O acusado disse que somente depois da morte de Alexandre resolveu pegar o dinheiro, por estar desempregado. Para a polícia, a versão era outra. Acusado e vítima entraram no escritório de forma pacífica, onde mantiveram relação sexual. Depois disso, Alexandre teria ido ao banheiro e, ao sair, surpreendido Roque pegando o dinheiro. Nesse momento teria começado a briga e o acusado teria matado Alexandre para consumar o roubo.

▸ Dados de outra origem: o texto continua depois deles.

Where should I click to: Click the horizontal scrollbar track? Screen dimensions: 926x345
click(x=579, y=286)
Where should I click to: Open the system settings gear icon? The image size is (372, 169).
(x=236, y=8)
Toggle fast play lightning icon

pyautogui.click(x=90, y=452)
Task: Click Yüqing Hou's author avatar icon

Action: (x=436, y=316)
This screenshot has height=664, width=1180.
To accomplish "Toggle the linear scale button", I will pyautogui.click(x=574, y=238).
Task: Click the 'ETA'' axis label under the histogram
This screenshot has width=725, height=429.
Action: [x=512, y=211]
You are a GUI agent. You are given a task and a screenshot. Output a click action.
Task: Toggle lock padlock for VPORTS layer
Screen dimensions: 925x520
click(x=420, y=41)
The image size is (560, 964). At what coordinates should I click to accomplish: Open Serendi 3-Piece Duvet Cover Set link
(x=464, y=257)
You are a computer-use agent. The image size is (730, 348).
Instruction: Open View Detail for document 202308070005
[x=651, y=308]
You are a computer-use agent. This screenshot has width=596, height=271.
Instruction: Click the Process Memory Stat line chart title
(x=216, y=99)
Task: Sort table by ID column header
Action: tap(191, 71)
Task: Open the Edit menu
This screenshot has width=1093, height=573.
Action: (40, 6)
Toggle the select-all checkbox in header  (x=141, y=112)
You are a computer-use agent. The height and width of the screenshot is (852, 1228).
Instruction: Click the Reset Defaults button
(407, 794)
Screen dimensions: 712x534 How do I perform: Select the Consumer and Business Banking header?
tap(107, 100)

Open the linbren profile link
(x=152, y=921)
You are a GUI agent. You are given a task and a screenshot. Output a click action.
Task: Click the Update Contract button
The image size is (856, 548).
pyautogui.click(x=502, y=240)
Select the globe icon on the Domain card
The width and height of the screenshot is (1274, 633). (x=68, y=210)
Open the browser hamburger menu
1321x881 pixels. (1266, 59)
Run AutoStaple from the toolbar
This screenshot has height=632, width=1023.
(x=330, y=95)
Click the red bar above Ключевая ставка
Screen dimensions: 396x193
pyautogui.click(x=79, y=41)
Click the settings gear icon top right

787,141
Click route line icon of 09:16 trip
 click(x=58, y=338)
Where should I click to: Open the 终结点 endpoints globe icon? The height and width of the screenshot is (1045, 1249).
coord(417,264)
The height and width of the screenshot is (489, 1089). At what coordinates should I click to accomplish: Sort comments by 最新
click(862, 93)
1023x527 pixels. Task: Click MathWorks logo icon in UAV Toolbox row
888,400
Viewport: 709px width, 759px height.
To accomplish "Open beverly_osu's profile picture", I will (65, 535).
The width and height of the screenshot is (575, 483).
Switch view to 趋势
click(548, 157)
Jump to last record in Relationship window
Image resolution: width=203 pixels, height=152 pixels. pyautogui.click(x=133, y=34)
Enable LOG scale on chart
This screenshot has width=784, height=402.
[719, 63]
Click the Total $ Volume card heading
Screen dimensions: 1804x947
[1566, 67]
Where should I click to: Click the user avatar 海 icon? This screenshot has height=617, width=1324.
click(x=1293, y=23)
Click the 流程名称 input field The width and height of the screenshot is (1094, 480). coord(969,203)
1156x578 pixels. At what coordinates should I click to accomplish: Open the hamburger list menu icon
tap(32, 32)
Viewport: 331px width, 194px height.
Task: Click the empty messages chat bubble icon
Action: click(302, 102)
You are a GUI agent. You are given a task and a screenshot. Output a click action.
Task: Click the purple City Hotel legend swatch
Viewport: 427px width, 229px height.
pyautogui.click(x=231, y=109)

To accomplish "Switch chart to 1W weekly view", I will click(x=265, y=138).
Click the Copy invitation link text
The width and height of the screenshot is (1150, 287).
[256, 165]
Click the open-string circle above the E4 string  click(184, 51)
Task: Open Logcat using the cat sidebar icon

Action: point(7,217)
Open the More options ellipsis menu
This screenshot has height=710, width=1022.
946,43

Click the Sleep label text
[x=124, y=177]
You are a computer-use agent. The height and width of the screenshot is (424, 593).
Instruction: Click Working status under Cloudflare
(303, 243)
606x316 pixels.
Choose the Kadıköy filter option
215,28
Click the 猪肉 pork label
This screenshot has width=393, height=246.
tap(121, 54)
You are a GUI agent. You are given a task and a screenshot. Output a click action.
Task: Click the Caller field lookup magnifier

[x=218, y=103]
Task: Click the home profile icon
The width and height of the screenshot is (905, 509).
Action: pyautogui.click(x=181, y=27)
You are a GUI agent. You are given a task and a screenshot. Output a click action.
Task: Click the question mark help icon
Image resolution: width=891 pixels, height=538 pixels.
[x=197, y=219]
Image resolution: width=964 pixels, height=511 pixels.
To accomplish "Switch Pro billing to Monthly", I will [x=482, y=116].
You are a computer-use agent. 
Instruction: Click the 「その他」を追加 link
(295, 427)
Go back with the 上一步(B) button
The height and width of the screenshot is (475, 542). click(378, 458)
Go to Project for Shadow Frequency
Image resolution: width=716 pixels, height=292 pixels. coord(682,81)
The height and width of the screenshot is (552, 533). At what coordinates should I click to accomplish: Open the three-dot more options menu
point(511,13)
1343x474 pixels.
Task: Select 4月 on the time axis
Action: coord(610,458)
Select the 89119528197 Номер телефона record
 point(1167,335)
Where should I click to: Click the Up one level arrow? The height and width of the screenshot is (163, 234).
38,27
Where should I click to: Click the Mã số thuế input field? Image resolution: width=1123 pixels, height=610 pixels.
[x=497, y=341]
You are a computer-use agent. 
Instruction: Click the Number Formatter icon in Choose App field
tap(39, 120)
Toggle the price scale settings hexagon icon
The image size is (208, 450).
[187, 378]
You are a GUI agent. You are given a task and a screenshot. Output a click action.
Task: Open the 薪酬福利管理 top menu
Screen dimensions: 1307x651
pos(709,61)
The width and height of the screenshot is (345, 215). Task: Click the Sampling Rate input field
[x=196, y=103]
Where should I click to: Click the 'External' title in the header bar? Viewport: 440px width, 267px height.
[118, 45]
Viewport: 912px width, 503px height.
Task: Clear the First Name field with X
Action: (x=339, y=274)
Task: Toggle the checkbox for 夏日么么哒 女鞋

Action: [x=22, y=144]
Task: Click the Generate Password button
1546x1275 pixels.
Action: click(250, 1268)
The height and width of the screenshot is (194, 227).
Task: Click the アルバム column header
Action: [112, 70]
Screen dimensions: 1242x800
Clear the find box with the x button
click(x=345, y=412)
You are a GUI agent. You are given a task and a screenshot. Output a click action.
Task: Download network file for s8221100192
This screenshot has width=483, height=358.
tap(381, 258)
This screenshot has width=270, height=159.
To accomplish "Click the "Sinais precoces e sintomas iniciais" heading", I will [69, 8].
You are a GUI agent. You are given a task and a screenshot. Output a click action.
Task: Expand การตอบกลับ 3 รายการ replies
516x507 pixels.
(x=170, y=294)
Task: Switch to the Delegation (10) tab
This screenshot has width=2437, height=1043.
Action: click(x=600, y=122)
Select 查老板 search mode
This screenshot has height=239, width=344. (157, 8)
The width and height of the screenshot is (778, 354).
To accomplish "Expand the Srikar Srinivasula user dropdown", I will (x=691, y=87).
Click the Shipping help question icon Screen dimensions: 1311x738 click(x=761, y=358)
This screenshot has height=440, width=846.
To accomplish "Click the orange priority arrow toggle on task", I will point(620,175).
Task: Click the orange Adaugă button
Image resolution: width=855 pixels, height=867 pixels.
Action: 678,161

O taxista “Baianinho” que levou Alexandre e Roque até o escritório reconheceu o almoxarife durante depoimento na Delegacia. Disse que os dois ficaram no local e que, quando retornou para buscá-los, por volta das 5h55, depois de cerca de dez minutos de espera, viu o rapaz sair sozinho e trancar a porta com a chave. Ao ser perguntado sobre o paradeiro de Alexandre, disse que ele já havia ido embora. Por volta do meio-dia, o corpo de Alexandre foi localizado por familiares, que saíram à procura do colunista, preocupada porque ele não havia retornado para casa.
ALEXANDRE DELGADO, UM REVOLUCIONÁRIO
Em 1990, Alexandre Delgado retornou a São Roque depois de ter morado algum tempo com o pai no Nordeste. Era filho de Sílvio Hernandes Delgado e Ivone Amélia Hernandes Delgado. Seu primeiro trabalho, naquele mesmo ano, foi o concurso de beleza “Garota Manley Lane”. Passou a organizar eventos e revolucionou costumes da tradicional sociedade são-roquense. Um verdadeiro influenciador. “Homossexual assumido, Alexandre Delgado era admirado por muitos pelo sucesso como promotor de eventos e colunista social e marcou presença por duas vezes no programa da Xuxa. O velório, realizado na sede da Obra Assistencial de São Roque, e o sepultamento, no Cemitério da Paz, movimentaram milhares de pessoas.
Foram inúmeros os eventos e festas organizados por Alexandre Delgado. A coluna Caras & Bocas, de 1º de setembro de 2001, trouxe uma série de fotos de algumas dessas realizações: 1º Fashion Shopping, Melhores e Piores, Ski Mega Dance, Mostra Modas Summer (2000), Mostra Inverno (2001) e Desfile de Fantasias de Carnaval. Alexandre comemorava o aniversário em grande estilo. A festa de seus 27 anos, em 10 de janeiro de 2001, lotou o Rancho Laço Aberto. Desfilou e organizou escolas de samba de São Roque e ousou ao sair de rainha de bateria.
A irmã Mônica Delgado e o amigo Pixo (Odimir Maciel Júnior) mantiveram a coluna Caras & Bocas no Jornal O Democrata por vários anos. Em 2010, o vereador Júlio Antonio Mariano apresentou projeto que criou o Dia Municipal de Combate à Homofobia, a ser lembrado anualmente em 19 de agosto, data do assassinato de Alexandre Delgado. Em 2024, Júlio Mariano e Paulo Juventude promoveram a alteração da denominação para Dia Municipal de Combate à LGBTQ+fobia.